Menurut Stuart & Sundeen (2006), faktor-faktor yang mengakibatkan
harga diri rendah kronik meliputi faktor predisposisi dan faktor presipitasi
sebagai berikut :
1. Faktor predisposisi
a. Faktor yang mempengaruhi harga diri meliputi penolakan orang tua,
harapan orang tua yang tidak realistik, kegagalan yang berulang,
kurang mempunyai tanggung jawab personal, ketergantungan pada
orang lain, dan ideal diri yang tidak realistis.
b. Faktor yang mempengaruhi performa peran adalah stereotipe peran
gender, tuntutan peran kerja, dan harapan peran budaya.
c. Faktor yang mempengaruhi identitas pribadi meliputi
ketidakpercayaan orang tua, tekanan dari kelompok sebaya, dan
perubahan struktur sosial.
d. Faktor biologis, adanya kondisi sakit fisik yang dapat mempengaruhi
kerja hormon secara umum, yang dapat pula berdampak pada
keseimbangan neurotransmiter di otak, contoh kadar serotonin yang
menurun dapat mengakibatkan klien mengalami depresi dan pada
pasien depresi kecendrungan harga diri rendah kronis semakin besar
karena klien lebih dikuasai oleh pikiran – pikiran negatif dan tidak
berdaya,
2. Faktor presipitasi
Masalah khusus tentang konsep diri disebabkan oleh setiap situasi
yang dihadapi individu dan ia tidak mampu menyesuaikan.
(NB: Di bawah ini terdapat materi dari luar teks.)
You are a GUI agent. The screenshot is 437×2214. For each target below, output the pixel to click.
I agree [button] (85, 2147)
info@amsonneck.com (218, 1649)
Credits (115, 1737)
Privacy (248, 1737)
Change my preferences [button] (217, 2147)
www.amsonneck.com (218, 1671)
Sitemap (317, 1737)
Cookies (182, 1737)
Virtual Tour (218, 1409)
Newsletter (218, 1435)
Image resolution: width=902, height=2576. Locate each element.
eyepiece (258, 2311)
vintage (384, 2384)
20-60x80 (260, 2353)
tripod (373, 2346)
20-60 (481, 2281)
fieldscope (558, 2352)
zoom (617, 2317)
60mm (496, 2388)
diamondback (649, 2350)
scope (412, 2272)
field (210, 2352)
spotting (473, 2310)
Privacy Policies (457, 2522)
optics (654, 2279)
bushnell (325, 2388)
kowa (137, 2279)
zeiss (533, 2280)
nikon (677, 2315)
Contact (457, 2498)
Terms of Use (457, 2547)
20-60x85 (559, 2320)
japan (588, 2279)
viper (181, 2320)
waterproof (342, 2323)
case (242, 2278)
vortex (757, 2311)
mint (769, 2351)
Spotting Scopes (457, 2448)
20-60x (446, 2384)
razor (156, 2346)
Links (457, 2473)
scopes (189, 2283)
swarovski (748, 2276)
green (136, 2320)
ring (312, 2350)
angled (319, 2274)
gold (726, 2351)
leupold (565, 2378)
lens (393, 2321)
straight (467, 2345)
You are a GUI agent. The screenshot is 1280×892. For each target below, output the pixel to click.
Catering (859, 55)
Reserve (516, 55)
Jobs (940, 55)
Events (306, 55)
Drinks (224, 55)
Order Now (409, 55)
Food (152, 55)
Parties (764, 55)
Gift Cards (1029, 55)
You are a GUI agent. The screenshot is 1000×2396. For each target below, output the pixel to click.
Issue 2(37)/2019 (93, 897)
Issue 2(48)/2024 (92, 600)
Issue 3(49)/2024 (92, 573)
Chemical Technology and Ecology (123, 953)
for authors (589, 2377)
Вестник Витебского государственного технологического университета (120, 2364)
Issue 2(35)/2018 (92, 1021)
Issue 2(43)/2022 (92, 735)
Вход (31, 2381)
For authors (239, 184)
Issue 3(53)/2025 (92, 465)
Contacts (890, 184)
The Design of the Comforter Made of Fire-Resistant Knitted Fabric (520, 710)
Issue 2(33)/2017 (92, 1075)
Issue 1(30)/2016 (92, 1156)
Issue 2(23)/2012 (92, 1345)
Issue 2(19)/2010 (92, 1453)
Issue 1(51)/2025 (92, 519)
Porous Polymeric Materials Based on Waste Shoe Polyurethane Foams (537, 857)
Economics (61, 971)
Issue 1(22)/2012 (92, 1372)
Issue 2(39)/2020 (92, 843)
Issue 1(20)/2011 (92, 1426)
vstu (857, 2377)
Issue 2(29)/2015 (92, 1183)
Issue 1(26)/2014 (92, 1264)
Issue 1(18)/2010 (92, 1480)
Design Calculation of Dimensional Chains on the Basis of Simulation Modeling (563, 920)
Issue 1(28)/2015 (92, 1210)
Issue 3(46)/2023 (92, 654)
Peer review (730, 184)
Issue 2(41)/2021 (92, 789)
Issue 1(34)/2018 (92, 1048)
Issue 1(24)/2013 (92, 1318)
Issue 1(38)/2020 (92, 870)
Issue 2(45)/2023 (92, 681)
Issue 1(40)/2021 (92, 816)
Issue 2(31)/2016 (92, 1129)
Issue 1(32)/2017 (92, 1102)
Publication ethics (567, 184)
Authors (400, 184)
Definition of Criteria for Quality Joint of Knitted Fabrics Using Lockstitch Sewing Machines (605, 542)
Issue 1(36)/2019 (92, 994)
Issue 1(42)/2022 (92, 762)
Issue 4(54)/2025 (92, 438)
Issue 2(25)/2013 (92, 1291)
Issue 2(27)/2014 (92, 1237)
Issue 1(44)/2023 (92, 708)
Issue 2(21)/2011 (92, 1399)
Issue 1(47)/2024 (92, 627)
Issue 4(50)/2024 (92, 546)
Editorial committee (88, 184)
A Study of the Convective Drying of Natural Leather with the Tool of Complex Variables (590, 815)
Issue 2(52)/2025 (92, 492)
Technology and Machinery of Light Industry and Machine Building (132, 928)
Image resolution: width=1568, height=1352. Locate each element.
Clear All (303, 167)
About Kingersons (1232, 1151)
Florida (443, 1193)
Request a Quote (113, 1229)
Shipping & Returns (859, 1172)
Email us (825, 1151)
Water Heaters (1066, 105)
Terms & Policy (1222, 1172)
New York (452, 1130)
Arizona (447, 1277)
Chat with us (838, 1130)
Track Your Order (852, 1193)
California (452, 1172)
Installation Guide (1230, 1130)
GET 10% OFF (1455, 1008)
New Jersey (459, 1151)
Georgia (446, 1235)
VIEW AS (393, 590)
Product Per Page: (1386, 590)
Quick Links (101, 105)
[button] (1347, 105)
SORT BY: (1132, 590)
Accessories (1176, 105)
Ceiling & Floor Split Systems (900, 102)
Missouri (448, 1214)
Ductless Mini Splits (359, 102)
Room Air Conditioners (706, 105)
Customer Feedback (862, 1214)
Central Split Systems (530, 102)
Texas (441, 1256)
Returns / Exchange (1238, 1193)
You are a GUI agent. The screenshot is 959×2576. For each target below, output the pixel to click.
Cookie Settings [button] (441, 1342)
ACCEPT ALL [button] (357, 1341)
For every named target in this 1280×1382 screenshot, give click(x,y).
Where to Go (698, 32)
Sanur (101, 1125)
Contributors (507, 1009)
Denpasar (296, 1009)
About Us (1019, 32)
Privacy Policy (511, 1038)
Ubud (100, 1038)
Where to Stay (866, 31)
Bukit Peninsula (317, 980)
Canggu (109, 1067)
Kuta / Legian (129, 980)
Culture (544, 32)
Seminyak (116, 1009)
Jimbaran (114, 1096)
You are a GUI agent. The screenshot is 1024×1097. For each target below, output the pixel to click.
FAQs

Situasi atau
stressor dapat mempengaruhi komponen,
Stressor yang dapat mempengaruhi gambaran diri adalah hilangnya
bagian tubuh, tindakan operasi, proses patologi penyakit, perubahan
struktur dan fungsi tubuh, proses tumbuh kembang, prosedur tindakan
dan pengobatan. Sedangkan stressor yang dapat mempengaruhi harga diri
dan ideal diri adalah penolakan dan kurang penghargaan diri dari orang
tua dan orang yang berarti, pola asuh yang tidak tepat misalnya selalu
dituntut, dituruti, persaingan denga saudara, kasalahan dan kegagalan
bertanggung jawab sendiri.
Stresor pencetus dapat berasal dari sumber internal atau eksternal :
a. Trauma seperti penganiayaan seksual dan psikologis atau
menyaksikan peristiwa yang mengancam kehidupan.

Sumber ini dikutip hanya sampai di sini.